So, my lovely baby is now 4 months old and what I have I done? Well I haven't even sat on a horse since I have had him. I have handed my 2 loan horses back and although I do go to the yard to brush them once a week I have no immediate plans to ride. The reason isn't really to do with money or time (although I don't have much of either). I simply want to spend as much time as possible with my little boy. I would never have believed that the bond we have would be strong enough to keep me away from the yard. One of my loan horses in particular means so much to me and I do miss her, but at the end of the day she doesn't need me like my baby does and is happy enough munching grass in the field with her friends.

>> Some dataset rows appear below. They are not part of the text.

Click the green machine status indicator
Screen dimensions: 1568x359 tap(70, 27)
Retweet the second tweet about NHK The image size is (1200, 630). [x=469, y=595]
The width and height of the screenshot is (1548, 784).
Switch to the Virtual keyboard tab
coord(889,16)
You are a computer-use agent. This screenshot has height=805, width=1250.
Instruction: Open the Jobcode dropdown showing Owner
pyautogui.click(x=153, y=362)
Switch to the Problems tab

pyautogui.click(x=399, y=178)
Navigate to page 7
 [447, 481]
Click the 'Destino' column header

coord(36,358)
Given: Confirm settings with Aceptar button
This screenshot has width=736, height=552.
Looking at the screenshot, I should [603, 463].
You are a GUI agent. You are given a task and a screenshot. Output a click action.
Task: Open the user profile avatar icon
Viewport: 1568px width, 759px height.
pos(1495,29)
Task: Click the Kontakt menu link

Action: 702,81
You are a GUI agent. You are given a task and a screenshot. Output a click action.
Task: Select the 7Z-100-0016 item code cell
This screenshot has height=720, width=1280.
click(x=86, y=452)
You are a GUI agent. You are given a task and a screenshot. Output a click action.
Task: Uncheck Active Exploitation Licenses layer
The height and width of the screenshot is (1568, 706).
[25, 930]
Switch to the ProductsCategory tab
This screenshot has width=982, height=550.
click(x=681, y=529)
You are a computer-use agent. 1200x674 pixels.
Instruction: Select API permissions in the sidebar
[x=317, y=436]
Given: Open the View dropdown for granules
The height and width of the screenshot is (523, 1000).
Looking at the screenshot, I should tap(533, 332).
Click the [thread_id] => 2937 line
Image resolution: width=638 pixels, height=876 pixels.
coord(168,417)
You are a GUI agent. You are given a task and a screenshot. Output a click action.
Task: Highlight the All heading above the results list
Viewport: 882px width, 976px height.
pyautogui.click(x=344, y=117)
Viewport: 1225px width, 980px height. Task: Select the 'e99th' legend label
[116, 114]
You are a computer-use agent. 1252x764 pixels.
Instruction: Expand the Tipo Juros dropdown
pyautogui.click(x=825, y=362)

I may have a few lessons in the next few months and next year I can see myself returning to becoming a weekly rider, but for the time being my plans to buy a pony are on hold. I am sure that my obsession with horses will return (I hope it does) but for now I am just going to enjoy being a mummy.

So many people have been so kind with their PMs asking how I am getting on and I am really grateful for your support and kind words. I know that I will be a nervous wreak when I do finally get on so I will be seeking out your support again for that as well!
 
I can totally relate to your post.

Wanting to spend all your time with your familly is only natural to some. I only started up regular taking me time again when my daughter was at pre-school.

I could have done something at the weekends but as my hubby and all my familly worked I was was precious about getting in all the familly and extended familly time I could.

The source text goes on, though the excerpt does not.